Aarhus Universitets segl

Specialized iNANO Lecture by Associate Professor Nikos Hatzakis, University of Copenhagen

Biological motions as a biomarker of biological function: a single molecule and machine learning perspective

Oplysninger om arrangementet

Tidspunkt

Tirsdag 29. november 2022,  kl. 13:15 - 14:00

Sted

iNANO AUD (1593-012)

Associate Professor Nikos Hatzakis, Single molecule and cell biophysics for Biomedicine - Hatzakis Lab, Department of Chemistry, University of Copenhagen

Biological motions as a biomarker of biological function: a single molecule and machine learning perspective

Biological motion is important in all aspects of biological function: protein structural dynamics are central for protein function and biomolecular recognition; biomolecules’ spatial and temporal localization enables their interaction and downstream processes initiation; signaling emergence is reliant on organelles motion, which is driven by specialized motors. Profound understanding of how motion underlies biological function, is crucial for controlling aberrant biological function and biomedicine but, is a formidable challenge as it remains masked in assays averaging the behavior of a large ensemble of unsynchronized molecules.

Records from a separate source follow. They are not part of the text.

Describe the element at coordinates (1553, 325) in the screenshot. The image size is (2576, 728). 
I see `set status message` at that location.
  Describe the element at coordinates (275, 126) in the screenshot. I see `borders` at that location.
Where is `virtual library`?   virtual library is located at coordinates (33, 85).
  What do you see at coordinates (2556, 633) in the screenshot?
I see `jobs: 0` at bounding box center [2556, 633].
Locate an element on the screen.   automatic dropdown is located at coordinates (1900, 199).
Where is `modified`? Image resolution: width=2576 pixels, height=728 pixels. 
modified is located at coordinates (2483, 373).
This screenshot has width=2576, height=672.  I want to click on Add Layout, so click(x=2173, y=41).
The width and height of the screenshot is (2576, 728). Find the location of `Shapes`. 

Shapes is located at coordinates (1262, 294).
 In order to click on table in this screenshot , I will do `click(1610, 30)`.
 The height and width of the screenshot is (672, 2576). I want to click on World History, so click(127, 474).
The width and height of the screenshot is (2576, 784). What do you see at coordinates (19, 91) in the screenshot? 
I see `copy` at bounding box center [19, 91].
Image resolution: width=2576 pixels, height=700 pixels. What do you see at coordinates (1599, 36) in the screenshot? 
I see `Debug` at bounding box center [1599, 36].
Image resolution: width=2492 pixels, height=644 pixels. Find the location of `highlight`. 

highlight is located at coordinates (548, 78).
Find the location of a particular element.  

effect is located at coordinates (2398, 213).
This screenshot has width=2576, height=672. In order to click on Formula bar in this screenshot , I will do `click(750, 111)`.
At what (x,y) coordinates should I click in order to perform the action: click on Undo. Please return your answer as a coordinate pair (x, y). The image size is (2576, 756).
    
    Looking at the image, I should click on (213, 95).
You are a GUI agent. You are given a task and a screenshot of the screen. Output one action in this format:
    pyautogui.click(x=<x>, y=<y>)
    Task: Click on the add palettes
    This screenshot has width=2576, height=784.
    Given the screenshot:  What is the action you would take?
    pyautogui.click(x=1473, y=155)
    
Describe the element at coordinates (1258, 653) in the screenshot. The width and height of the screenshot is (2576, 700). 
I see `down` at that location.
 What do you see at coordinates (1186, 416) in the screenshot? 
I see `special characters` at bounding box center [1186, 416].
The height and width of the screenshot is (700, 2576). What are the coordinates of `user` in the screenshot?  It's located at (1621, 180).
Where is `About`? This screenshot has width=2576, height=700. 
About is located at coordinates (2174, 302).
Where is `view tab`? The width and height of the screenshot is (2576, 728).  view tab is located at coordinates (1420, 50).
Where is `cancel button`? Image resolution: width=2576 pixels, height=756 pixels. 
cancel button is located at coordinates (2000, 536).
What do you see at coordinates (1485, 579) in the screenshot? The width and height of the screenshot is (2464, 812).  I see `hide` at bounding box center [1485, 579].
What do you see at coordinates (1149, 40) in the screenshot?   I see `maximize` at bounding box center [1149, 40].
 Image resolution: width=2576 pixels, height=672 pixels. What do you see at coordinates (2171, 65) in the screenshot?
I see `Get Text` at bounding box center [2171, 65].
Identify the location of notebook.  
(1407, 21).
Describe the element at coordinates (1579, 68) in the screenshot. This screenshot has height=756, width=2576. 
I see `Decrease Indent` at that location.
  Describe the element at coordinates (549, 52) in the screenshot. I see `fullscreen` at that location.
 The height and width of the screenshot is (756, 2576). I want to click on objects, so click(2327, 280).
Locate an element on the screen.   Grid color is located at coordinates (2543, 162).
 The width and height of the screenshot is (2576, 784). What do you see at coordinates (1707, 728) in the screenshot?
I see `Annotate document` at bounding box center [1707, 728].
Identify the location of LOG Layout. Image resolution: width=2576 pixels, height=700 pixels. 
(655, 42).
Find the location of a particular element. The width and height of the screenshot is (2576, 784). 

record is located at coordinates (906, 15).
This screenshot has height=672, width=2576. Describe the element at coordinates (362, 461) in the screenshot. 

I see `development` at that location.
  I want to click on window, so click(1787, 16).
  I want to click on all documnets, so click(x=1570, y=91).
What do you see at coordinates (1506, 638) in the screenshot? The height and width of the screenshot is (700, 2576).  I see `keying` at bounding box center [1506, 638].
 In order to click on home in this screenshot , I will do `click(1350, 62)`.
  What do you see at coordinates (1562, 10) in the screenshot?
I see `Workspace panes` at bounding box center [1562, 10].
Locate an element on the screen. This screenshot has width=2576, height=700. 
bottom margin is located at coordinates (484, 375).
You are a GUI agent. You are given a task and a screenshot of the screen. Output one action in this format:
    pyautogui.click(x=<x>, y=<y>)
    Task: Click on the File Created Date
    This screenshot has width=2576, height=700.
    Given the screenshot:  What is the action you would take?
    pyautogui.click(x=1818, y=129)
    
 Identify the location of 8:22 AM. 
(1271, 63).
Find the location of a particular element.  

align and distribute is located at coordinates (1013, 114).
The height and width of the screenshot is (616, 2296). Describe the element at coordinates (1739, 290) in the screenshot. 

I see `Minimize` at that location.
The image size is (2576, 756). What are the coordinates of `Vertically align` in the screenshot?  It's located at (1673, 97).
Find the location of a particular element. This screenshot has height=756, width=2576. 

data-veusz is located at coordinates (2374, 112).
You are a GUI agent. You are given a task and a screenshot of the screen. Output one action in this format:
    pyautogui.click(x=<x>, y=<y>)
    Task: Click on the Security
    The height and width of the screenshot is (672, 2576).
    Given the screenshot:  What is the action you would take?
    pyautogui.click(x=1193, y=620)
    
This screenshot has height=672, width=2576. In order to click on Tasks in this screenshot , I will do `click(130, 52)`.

My lab is approaching this challenge by devising advanced microscopic techniques for interrogating the interplays of spatial localization and function of individual protein and cellular compartments and how this relates to cellular outputs. To analyse the complex, multidimensional, multiterabyte data we acquire, we have developed novel methodologies based on machine learning that offer rapid precise and automated transition from raw microcopy images to quantitative biomedicine insights.

Here I will focus on our recent findings on

a) introducing the concept of biased metabolism, showcasing how structural dynamics encode fidelity of biomolecular recognition and how this allows us to design pathway-specific therapeutics suppressing undesired, disease-related, metabolic pathways  

b) demonstrating the descriptive power of the diffusional behavior to encode identity and functionality of organelle, and how based on single particle tracking and machine learning approaches we can infer cellular entry events (virus nanocarriers) based exclusively on diffusional traits, paving the way for label free classification of cell organelles.

Relevant recent publications of my lab

  1. Malle, M. G. et al. Single-particle combinatorial multiplexed liposome fusion mediated by DNA. Nat. Chem. 2022.
  2. Pinholt, H. D. et al. Single-particle diffusional fingerprinting: A machine-learning framework for quantitative analysis of heterogeneous diffusion. PNAS 2021, 118, e2104624118.
  3. Jensen, S. B. et al. Biased cytochrome P450-mediated metabolism via small-molecule ligands binding P450 oxidoreductase. Nat. Commun. 2021, 12, 2260.
  4. Thomsen, J. et al. DeepFRET, a software for rapid and automated single-molecule FRET data classification using deep learning. Elife 2020, 9.
  5. Thomsen, R. P. et al. A large size-selective DNA nanopore with sensing applications. Nat. Commun. 2019, 5655.
  6. Stella, S. et al. Conformational Activation Promotes CRISPR-Cas12a Catalysis and Resetting of the Endonuclease Activity. Cell 2018, 175, 1856-1871.e1821.